(Stored data entries)

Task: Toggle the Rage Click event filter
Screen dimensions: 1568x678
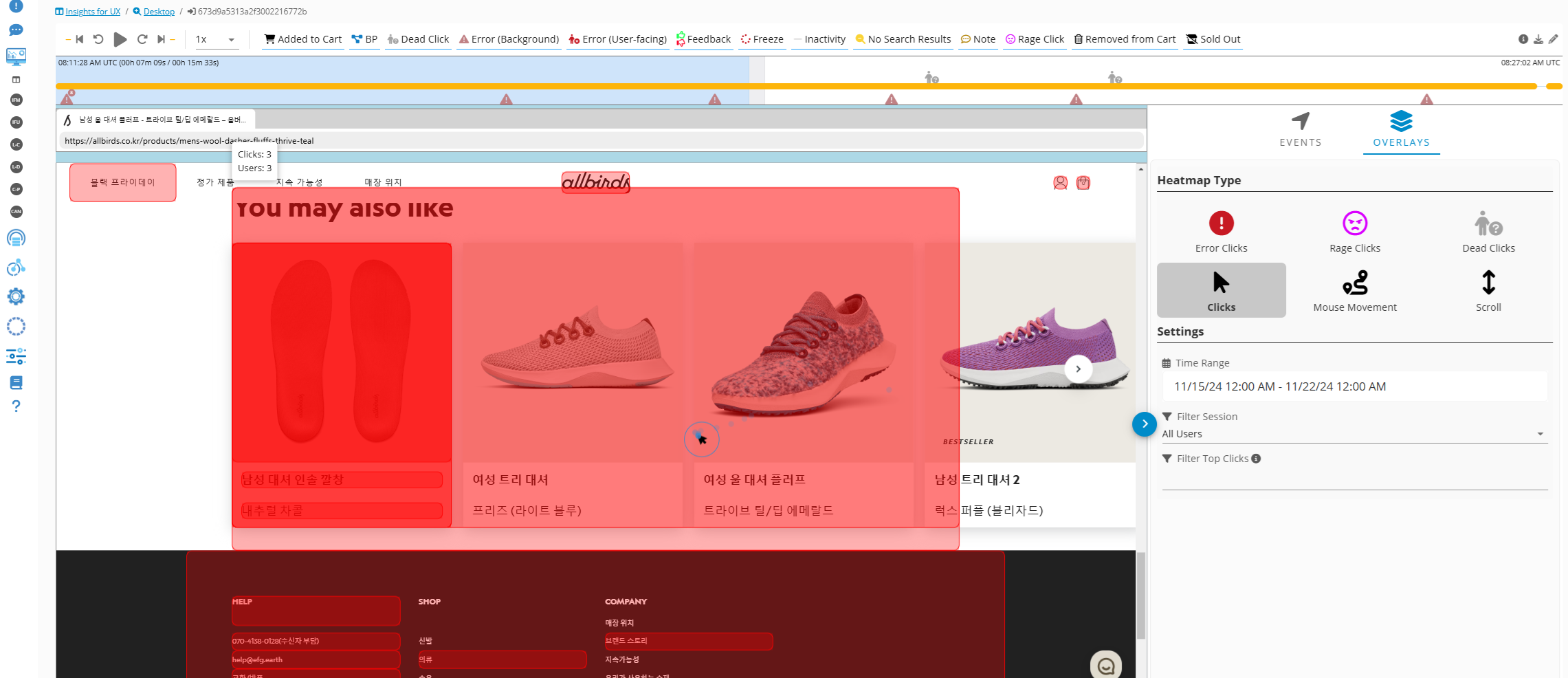Action: pyautogui.click(x=1035, y=39)
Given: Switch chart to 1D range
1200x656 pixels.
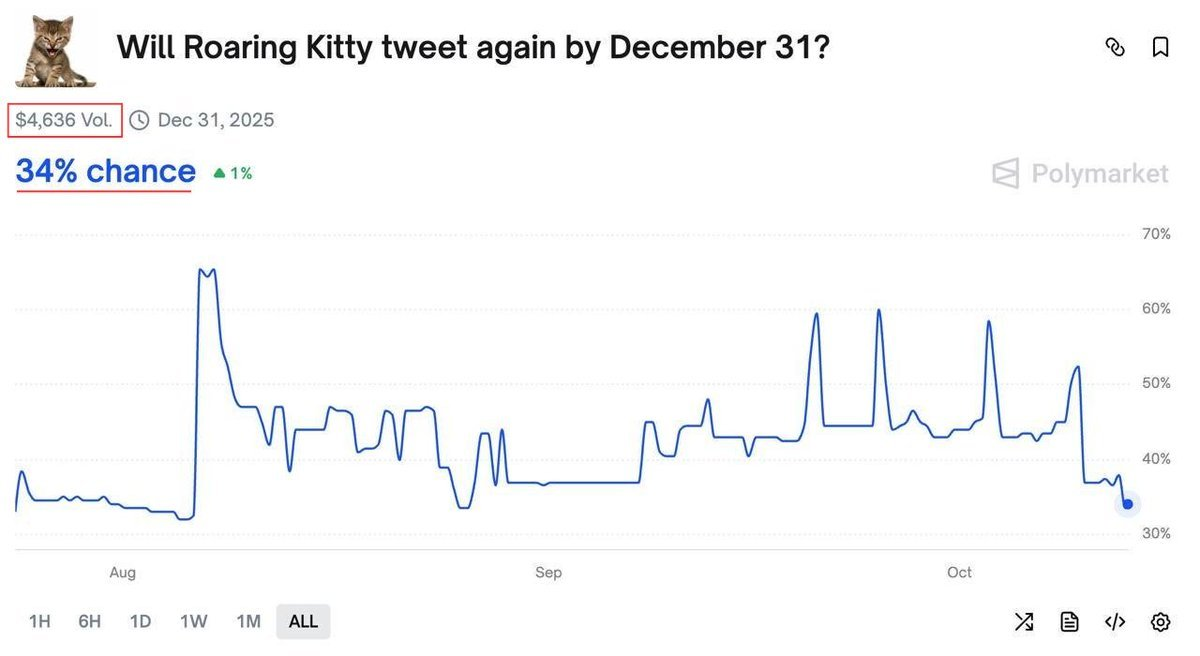Looking at the screenshot, I should (140, 622).
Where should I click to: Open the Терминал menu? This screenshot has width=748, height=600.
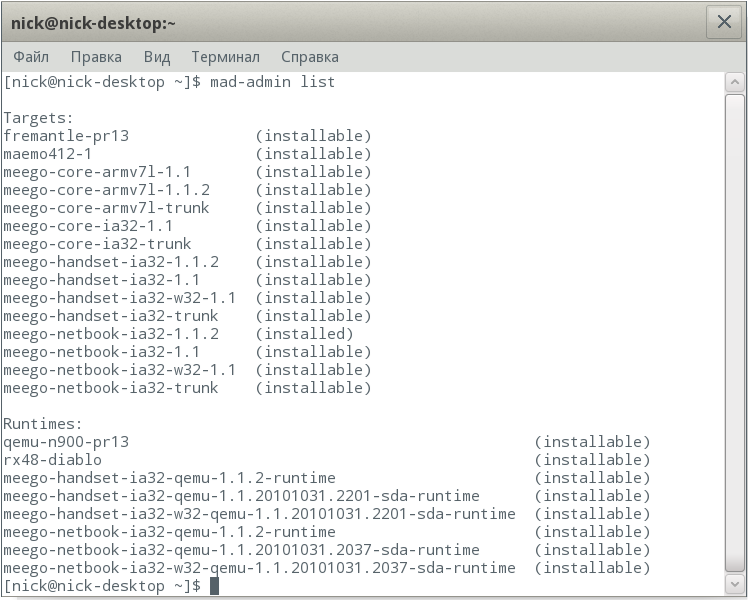pyautogui.click(x=225, y=57)
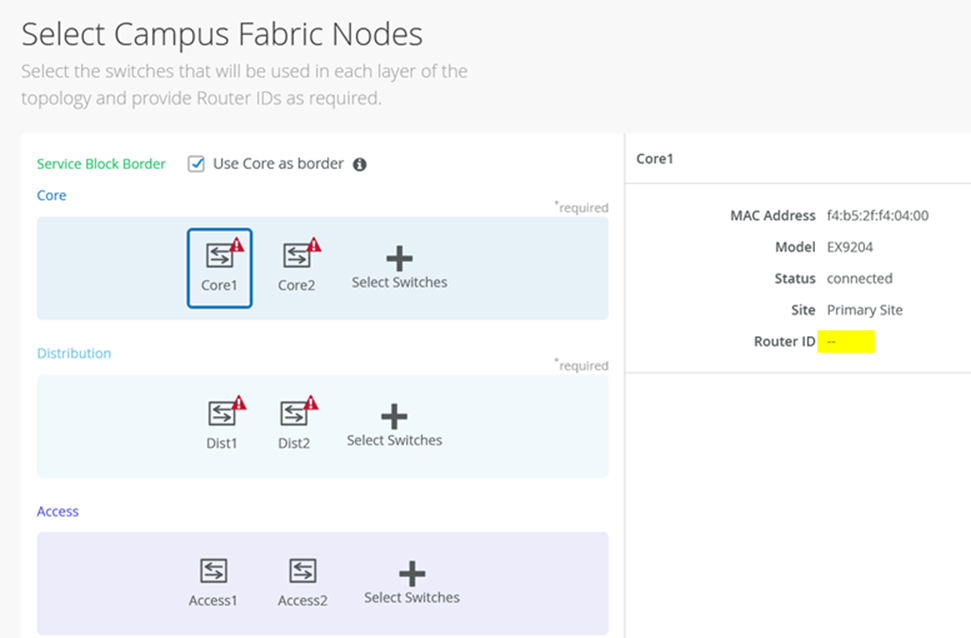971x638 pixels.
Task: Click the red warning badge on Dist2
Action: tap(311, 403)
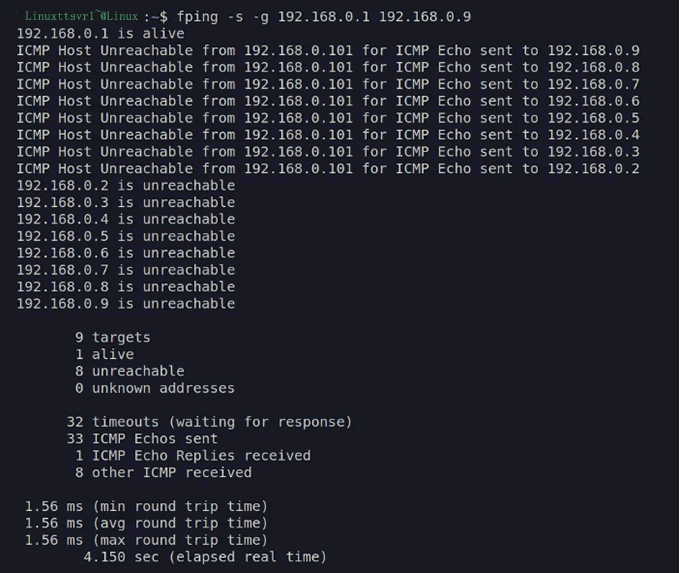Click the unreachable line ending in 192.168.0.9
The height and width of the screenshot is (573, 680).
[x=328, y=51]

**TASK BRIEF**. Drop the pictures and reproduce the rest of the data exactly.

**SOLUTION**.
Task: Toggle the Rage Click event filter
Screen dimensions: 1568x678
Action: pyautogui.click(x=1035, y=39)
Given: Switch chart to 1D range
1200x656 pixels.
Looking at the screenshot, I should (140, 622).
Where should I click to: Open the Терминал menu? This screenshot has width=748, height=600.
pyautogui.click(x=225, y=57)
971x638 pixels.
Task: Click the red warning badge on Dist2
Action: tap(311, 403)
Click the unreachable line ending in 192.168.0.9
The height and width of the screenshot is (573, 680).
[x=328, y=51]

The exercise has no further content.